#### Your assignment
Extract the stretch of lines that starts at the line with "Given: Click reset" and ends at the last line of the data below. Give it exactly, without pictures.

#### Materials provided
+ + + + + + +

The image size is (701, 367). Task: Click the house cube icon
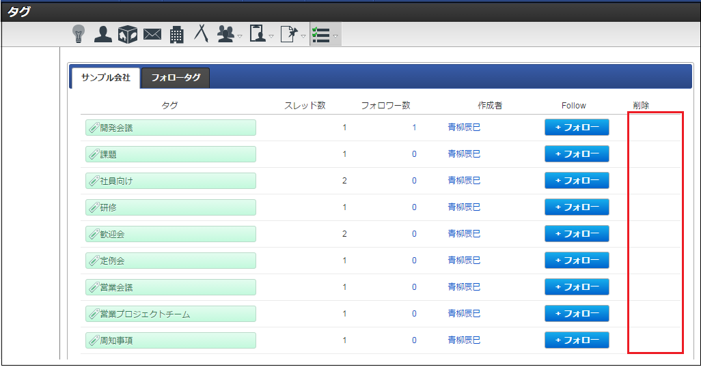coord(128,34)

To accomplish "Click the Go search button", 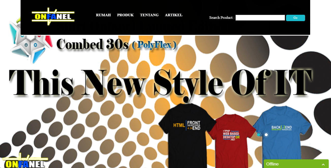I will pos(295,18).
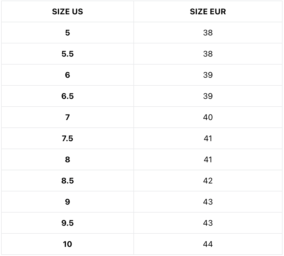The image size is (284, 256).
Task: Click the SIZE US column header
Action: point(68,12)
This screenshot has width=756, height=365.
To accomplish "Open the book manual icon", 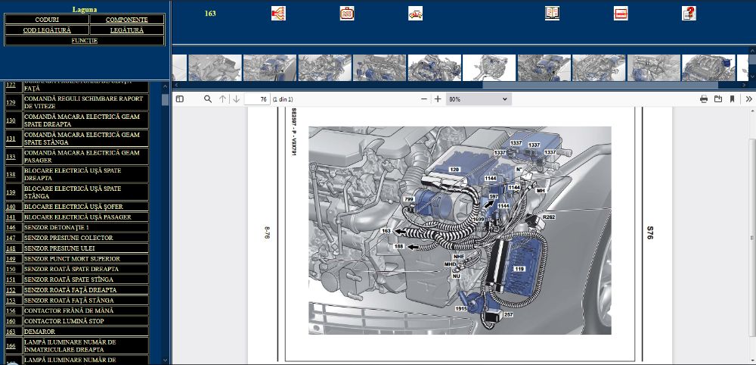I will (552, 13).
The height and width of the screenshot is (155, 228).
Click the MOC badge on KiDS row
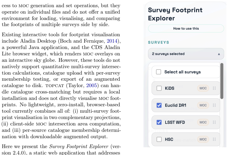click(203, 88)
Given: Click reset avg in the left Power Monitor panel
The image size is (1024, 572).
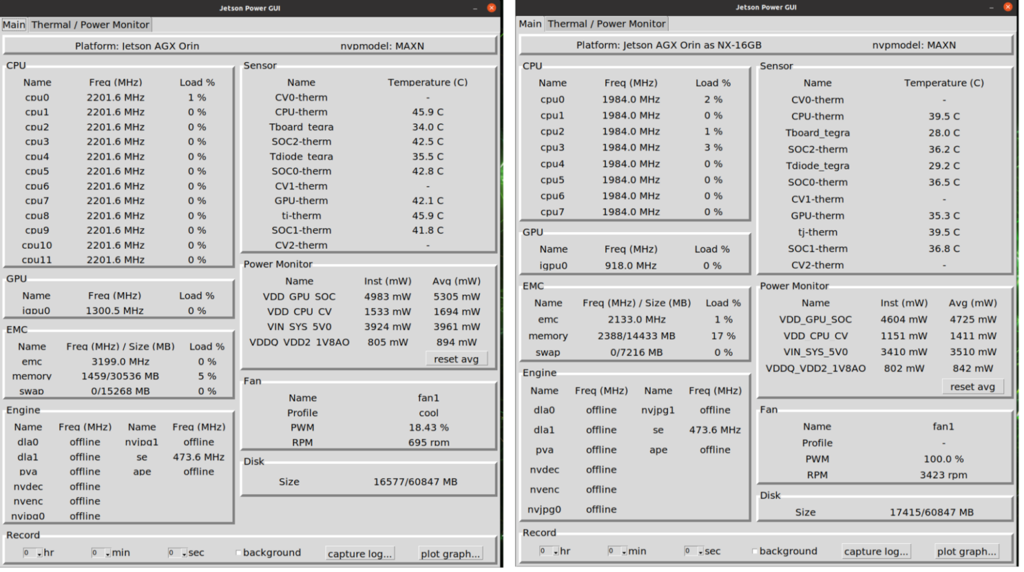Looking at the screenshot, I should point(456,359).
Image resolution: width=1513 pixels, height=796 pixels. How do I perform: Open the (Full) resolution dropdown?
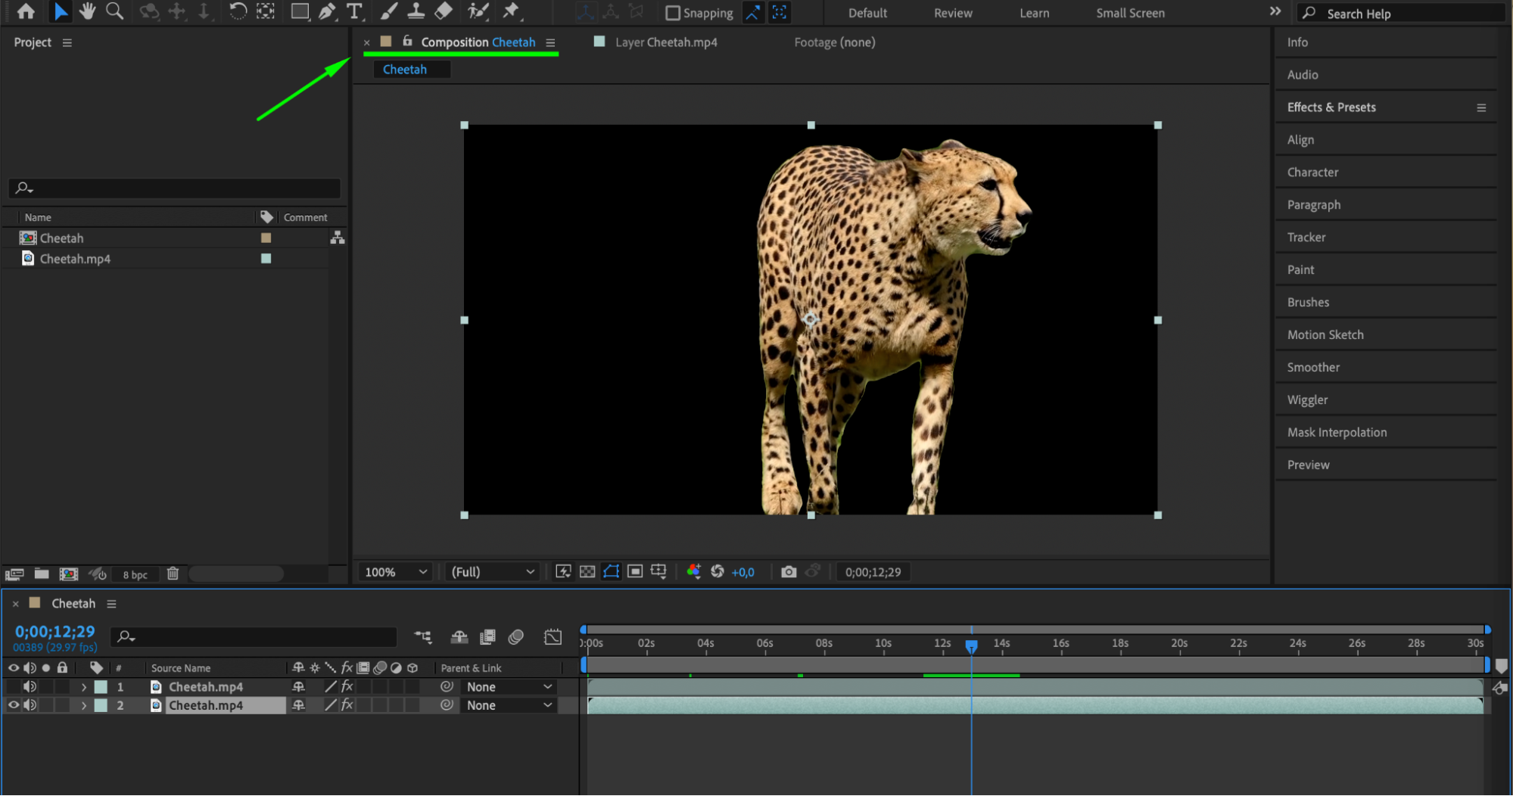click(492, 572)
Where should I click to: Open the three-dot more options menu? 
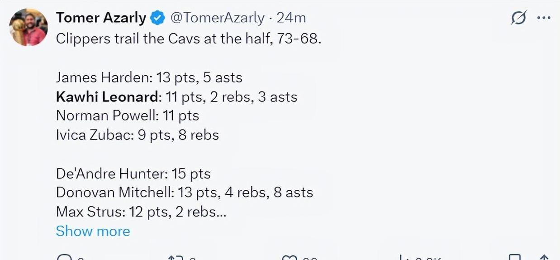point(544,19)
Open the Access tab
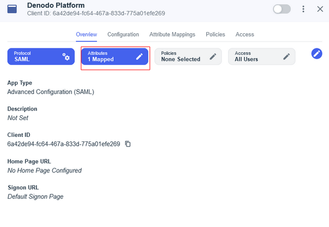This screenshot has width=329, height=227. pos(244,34)
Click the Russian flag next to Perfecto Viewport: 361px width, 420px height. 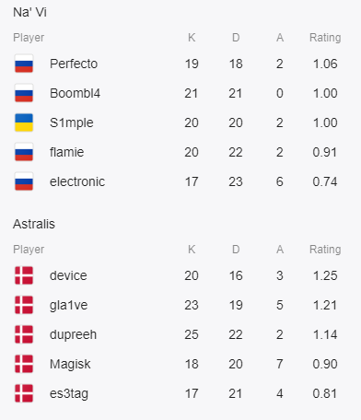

+ + + + + + +

#### Written answer
Given: Click reset avg in the left Power Monitor panel
The image size is (1024, 572).
Looking at the screenshot, I should point(456,359).
Image resolution: width=1513 pixels, height=796 pixels. How do I perform: Open the (Full) resolution dropdown?
click(492, 572)
Where should I click to: Open the three-dot more options menu? 
point(544,19)
Open the Access tab
This screenshot has width=329, height=227. pos(244,34)
Click the Russian flag next to Perfecto Viewport: 361px width, 420px height. 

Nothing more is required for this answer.